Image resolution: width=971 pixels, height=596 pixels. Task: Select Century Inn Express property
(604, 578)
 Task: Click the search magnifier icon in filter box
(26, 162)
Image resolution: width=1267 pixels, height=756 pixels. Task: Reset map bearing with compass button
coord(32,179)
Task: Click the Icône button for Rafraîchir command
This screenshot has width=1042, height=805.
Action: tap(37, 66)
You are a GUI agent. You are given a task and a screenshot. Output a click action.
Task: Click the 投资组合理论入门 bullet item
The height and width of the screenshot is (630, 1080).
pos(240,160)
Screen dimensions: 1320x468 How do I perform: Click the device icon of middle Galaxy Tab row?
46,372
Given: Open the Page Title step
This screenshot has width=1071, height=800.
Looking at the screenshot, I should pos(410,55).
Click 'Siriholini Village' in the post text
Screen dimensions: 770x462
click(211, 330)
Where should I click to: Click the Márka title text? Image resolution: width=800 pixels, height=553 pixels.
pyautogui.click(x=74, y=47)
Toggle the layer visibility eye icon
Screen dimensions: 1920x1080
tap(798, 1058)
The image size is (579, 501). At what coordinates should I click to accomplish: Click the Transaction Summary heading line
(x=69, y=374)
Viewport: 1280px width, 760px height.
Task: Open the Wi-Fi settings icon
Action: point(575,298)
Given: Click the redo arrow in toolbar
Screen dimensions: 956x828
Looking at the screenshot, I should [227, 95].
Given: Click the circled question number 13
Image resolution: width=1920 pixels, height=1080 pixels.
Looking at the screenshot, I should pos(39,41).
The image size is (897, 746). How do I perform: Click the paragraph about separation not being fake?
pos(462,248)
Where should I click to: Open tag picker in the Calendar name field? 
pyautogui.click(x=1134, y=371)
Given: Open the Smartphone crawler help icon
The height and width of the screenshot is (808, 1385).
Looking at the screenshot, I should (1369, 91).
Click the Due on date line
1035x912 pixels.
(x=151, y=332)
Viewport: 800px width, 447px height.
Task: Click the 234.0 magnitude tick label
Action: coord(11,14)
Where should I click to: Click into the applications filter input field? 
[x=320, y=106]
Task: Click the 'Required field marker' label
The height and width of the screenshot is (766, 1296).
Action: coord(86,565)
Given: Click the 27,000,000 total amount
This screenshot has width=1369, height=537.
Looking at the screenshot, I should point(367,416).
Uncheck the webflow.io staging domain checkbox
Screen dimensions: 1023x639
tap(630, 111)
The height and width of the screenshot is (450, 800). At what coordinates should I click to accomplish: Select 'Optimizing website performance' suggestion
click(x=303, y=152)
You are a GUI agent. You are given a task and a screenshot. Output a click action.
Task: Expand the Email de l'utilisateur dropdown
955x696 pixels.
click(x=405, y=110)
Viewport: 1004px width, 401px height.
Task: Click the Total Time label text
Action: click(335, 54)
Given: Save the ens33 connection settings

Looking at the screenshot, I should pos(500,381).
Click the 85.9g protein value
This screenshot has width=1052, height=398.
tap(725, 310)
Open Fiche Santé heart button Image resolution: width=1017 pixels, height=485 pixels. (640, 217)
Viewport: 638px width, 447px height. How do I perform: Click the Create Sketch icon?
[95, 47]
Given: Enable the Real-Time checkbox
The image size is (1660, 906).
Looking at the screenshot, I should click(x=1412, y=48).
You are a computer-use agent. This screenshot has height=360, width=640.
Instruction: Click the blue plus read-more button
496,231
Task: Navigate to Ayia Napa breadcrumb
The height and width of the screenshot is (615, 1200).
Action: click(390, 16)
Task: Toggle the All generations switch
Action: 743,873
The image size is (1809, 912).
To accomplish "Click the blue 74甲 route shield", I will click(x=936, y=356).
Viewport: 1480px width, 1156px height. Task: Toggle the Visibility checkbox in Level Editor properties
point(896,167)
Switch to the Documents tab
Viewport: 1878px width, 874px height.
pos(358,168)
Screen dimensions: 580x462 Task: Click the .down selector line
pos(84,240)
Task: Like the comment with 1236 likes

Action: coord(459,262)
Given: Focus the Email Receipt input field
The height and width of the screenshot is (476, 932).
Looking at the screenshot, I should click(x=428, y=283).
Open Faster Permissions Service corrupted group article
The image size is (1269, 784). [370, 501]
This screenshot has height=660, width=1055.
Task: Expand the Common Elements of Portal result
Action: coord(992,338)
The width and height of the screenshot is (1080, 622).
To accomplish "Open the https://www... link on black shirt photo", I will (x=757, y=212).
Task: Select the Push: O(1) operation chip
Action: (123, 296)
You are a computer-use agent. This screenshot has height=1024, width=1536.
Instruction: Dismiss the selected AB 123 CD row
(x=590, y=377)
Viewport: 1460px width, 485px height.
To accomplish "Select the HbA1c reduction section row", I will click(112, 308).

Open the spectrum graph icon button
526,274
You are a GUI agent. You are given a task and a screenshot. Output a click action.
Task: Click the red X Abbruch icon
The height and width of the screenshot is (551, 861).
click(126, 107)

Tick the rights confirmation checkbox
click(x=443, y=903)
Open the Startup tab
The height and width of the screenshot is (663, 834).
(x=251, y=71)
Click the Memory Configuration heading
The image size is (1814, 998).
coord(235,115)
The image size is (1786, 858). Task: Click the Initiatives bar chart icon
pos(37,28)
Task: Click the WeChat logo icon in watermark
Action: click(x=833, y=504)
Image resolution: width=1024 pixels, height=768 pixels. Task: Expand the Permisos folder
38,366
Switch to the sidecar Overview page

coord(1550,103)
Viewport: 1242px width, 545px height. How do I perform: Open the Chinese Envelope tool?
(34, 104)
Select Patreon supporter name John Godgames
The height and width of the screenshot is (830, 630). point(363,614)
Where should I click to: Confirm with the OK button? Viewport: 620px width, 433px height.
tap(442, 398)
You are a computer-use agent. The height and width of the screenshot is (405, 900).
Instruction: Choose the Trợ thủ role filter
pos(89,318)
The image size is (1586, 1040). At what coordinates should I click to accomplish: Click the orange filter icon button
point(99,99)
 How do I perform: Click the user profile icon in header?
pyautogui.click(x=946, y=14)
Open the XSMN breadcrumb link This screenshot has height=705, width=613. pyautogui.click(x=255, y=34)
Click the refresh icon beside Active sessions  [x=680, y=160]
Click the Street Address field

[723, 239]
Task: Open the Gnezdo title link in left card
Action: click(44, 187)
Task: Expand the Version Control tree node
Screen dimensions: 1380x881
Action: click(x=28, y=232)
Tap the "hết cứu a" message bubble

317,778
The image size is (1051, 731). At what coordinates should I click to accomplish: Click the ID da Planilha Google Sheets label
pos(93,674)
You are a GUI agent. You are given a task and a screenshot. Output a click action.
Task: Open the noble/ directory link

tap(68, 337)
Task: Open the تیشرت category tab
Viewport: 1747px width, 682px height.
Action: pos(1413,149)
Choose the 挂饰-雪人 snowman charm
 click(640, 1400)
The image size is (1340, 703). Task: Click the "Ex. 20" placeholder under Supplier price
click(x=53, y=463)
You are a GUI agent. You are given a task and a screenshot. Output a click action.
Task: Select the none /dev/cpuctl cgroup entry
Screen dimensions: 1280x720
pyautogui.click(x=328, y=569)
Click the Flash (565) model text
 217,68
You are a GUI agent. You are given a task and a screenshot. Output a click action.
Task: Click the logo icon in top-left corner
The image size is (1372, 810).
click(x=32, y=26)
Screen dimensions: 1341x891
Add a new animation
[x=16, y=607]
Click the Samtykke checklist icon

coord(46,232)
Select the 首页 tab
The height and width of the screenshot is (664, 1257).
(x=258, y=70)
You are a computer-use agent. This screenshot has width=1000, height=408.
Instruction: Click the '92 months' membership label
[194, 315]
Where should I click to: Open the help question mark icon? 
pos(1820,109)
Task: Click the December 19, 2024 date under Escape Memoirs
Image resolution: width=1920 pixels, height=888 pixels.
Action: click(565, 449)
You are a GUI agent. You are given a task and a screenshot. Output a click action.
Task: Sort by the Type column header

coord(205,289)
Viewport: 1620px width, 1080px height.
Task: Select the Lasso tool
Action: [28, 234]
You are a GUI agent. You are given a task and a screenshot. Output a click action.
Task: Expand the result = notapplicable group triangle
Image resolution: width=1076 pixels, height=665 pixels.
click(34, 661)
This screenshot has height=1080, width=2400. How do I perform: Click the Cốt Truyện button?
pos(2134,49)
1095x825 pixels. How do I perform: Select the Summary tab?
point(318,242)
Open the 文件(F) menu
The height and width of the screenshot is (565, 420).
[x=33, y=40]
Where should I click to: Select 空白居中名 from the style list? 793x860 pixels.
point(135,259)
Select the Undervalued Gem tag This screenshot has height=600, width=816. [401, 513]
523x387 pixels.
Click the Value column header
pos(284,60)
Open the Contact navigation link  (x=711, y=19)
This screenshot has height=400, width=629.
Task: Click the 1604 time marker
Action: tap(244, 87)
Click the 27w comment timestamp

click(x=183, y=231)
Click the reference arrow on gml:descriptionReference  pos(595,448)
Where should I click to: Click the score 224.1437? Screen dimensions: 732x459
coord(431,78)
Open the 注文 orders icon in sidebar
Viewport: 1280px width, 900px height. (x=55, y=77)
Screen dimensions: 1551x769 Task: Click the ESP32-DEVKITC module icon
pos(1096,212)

+++++

PROBLEM TO WORK ON -> Set down only the lines above that fall between the line holding "Task: Open the تیشرت category tab" and the line holding "Task: Click the logo icon in top-left corner", inclusive, keeping each exact.

RESPONSE TO THE EXERCISE ->
Task: Open the تیشرت category tab
Viewport: 1747px width, 682px height.
Action: pos(1413,149)
Choose the 挂饰-雪人 snowman charm
 click(640, 1400)
The image size is (1340, 703). Task: Click the "Ex. 20" placeholder under Supplier price
click(x=53, y=463)
You are a GUI agent. You are given a task and a screenshot. Output a click action.
Task: Select the none /dev/cpuctl cgroup entry
Screen dimensions: 1280x720
pyautogui.click(x=328, y=569)
Click the Flash (565) model text
 217,68
You are a GUI agent. You are given a task and a screenshot. Output a click action.
Task: Click the logo icon in top-left corner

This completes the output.